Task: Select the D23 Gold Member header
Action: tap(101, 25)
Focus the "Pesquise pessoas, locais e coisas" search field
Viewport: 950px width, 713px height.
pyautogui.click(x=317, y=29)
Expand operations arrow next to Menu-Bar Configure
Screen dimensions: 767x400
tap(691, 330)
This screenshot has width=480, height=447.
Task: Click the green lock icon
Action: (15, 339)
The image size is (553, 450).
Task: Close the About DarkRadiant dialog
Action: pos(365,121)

Exercise description ::
Please write out the items again, from the line containing "pessoas, locais e" through the end of the items, replacing "search field" with "text box" and leaving everything else unchanged.

The solution ::
Focus the "Pesquise pessoas, locais e coisas" text box
Viewport: 950px width, 713px height.
pyautogui.click(x=317, y=29)
Expand operations arrow next to Menu-Bar Configure
Screen dimensions: 767x400
tap(691, 330)
This screenshot has width=480, height=447.
Task: Click the green lock icon
Action: (15, 339)
The image size is (553, 450).
Task: Close the About DarkRadiant dialog
Action: pos(365,121)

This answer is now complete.